DP World’s net profit rose by 30.7 per cent last year, beating analyst expectations, thanks to the port operator’s acquisition of a free zone in Dubai in 2014 and growth in throughput, the company said.

The company expects growth this year despite uncertain market conditions.

The shares rose 8.8 per cent to US$19 on the Nasdaq Dubai.

“While 2016 is expected to be another challenging year for global trade, we have made an encouraging start to the year and current trading is in line with group expectations,” said Sultan bin Sulayem, the chairman and chief executive.

“Macroeconomic conditions and geopolitical issues across some locations remain uncertain but we believe our portfolio is well positioned to deliver volume growth ahead of the market this year.”

DP World’s net profit attributable to equity holders before separately disclosed items increased to US$883 million from $675m in 2014, it said. Revenue rose by 16.3 per cent to $3.9 billion from $3.4bn.

The results beat Cairo-based investment bank EFG Hermes’ forecast of net profit attributable to equity holders before separately disclosed items of $839m because of better margins, said Wafaa Baddour, an analyst.

“This financial performance has been achieved despite uncertain market conditions, which once again demonstrates the well-diversified and resilient nature of our portfolio with its focus on high growth markets,” said Mr bin Sulayem.

The economic slowdown in China did not deter DP World from maintaining its growth in the market last year, while Europe and Brazil grew despite their own economic troubles, said Mr bin Sulayem. Globally, the company’s concentration on destination and origin cargo protects it from market volatility, he said.

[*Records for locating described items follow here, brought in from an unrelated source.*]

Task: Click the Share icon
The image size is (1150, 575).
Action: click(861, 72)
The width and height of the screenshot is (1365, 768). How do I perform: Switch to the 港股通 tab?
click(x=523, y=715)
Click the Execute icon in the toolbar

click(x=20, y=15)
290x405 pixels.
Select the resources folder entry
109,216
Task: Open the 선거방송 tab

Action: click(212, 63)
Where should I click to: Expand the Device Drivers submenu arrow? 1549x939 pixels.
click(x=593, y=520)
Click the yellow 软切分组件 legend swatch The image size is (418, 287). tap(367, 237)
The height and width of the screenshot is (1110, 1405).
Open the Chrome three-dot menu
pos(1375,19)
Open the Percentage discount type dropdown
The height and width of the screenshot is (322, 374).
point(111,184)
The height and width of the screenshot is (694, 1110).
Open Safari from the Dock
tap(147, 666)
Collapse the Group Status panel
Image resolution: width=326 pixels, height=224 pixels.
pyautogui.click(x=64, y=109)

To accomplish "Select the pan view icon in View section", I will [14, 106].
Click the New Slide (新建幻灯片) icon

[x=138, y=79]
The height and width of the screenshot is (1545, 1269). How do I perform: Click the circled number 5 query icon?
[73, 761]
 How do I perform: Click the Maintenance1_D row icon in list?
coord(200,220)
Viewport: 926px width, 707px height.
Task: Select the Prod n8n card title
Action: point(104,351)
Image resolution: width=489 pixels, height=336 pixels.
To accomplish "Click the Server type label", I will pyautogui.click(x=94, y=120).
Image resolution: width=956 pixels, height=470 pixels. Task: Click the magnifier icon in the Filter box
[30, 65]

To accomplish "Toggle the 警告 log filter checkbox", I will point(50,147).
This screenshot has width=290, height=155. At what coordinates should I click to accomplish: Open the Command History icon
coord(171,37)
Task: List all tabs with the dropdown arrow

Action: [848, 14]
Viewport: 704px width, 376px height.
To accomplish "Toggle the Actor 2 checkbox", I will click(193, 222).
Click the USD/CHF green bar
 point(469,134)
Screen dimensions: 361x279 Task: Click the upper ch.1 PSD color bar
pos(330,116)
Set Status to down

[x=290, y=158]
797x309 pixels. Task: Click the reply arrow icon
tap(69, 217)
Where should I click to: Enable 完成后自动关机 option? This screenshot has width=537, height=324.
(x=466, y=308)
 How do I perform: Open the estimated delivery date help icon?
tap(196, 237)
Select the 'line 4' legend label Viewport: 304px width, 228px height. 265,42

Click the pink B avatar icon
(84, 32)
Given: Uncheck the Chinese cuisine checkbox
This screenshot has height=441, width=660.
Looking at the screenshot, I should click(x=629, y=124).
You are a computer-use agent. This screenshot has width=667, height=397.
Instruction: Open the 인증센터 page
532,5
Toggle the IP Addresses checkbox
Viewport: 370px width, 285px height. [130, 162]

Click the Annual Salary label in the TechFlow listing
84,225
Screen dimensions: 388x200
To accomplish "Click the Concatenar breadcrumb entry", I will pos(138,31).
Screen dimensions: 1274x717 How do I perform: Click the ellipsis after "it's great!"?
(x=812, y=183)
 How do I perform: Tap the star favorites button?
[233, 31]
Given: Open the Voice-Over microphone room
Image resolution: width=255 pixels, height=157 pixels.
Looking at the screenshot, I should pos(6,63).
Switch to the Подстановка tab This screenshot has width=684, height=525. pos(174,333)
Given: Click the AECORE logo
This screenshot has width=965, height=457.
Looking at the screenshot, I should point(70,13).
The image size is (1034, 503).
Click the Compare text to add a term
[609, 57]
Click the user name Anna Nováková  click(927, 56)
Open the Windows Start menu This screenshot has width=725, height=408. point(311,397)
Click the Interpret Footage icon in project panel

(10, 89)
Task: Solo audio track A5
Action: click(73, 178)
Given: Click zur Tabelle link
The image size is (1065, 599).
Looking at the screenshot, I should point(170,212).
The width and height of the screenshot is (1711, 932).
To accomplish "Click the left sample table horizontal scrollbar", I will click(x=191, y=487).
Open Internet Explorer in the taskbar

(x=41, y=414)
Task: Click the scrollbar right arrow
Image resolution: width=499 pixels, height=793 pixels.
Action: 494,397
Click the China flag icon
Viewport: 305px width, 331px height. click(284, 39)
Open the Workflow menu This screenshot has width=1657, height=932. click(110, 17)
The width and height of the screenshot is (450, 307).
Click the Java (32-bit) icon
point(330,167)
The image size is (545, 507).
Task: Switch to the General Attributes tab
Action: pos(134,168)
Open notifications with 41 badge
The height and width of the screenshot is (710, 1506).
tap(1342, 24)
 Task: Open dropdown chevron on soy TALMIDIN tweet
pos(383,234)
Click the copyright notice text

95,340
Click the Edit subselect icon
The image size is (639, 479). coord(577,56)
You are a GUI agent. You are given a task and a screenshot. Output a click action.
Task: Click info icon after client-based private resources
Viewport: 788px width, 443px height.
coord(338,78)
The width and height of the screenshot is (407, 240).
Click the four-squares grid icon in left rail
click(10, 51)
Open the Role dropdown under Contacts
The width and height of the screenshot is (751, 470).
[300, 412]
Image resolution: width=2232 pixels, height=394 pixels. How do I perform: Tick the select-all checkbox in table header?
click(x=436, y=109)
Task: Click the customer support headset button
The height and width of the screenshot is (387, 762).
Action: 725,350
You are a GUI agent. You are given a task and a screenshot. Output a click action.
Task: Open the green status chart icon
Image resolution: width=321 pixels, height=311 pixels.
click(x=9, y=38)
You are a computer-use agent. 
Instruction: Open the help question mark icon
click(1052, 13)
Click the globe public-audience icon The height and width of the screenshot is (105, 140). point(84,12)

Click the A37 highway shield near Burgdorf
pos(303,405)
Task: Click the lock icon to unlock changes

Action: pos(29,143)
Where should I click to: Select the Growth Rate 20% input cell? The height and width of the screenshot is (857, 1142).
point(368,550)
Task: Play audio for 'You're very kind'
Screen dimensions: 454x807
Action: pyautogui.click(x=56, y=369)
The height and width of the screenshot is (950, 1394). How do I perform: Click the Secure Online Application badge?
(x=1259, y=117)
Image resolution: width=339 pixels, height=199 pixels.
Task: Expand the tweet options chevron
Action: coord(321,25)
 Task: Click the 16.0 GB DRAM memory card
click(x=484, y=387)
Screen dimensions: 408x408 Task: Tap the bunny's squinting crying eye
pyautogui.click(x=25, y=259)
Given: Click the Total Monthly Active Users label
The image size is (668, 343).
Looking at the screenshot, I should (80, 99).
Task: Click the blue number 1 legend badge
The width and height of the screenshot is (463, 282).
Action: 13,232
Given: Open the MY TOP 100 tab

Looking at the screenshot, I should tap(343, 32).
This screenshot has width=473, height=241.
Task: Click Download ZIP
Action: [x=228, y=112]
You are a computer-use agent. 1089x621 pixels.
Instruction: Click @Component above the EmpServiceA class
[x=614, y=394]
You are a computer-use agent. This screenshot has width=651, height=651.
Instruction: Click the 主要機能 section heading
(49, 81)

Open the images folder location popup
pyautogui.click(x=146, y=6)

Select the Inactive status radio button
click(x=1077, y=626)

DP World is also still seeking entry into Iran, Mr bin Sulayem said. “Iran is an important country and we are watching the development that is happening there.”

DP World’s consolidated throughput rose last year on a like-for-like basis by 1.7 per cent to 29 million containers from 28.3 million units in 2014. Consolidated throughput refers to volumes at ports that the company controls.

The port operator plans to spend between $1.2bn and $1.4bn this year to expand its terminals in Jebel Ali in Dubai, the Economic Zones World (EZW) free zone in Jebel Ali, London Gateway in the UK and Prince Rupert in British Columbia, Canada.

The group spent $1.4bn on capex last year, in addition to $4bn on acquisitions, which included inland terminals in Mannheim and Stuttgart as well as the Fairview Container Terminal in Prince Rupert.

DP World expects to have about 86 million units of gross global capacity by the end of this year, up from 79.6 million units at the end of last year.

EFG Hermes expects DP World to post this year a net profit attributed to equity owners before separately disclosed items of $907.6m, as it expects the company’s consolidated container volumes to grow by 3 per cent.

The consolidation of EZW and Fairview for a full year and contributions from recently added capacity in Rotterdam, Mumbai and Yarimca in Turkey will help boost profit this year, said Ms Baddour.

DP World acquired EZW from Dubai World in 2014 for $2.6bn. Dubai World is the parent company of DP World.

The port operator has also acquired a second terminal in Canada for C$580m (Dh1.6bn) as it seeks to boost its capacity and capture trans-Pacific trade between Asia and North America.

DP World will spend $1.6bn on a new terminal at its flagship Jebel Ali port in a major boost for trade through Dubai. That will increase capacity by 16 per cent by 2018 and cater to future growth in the region.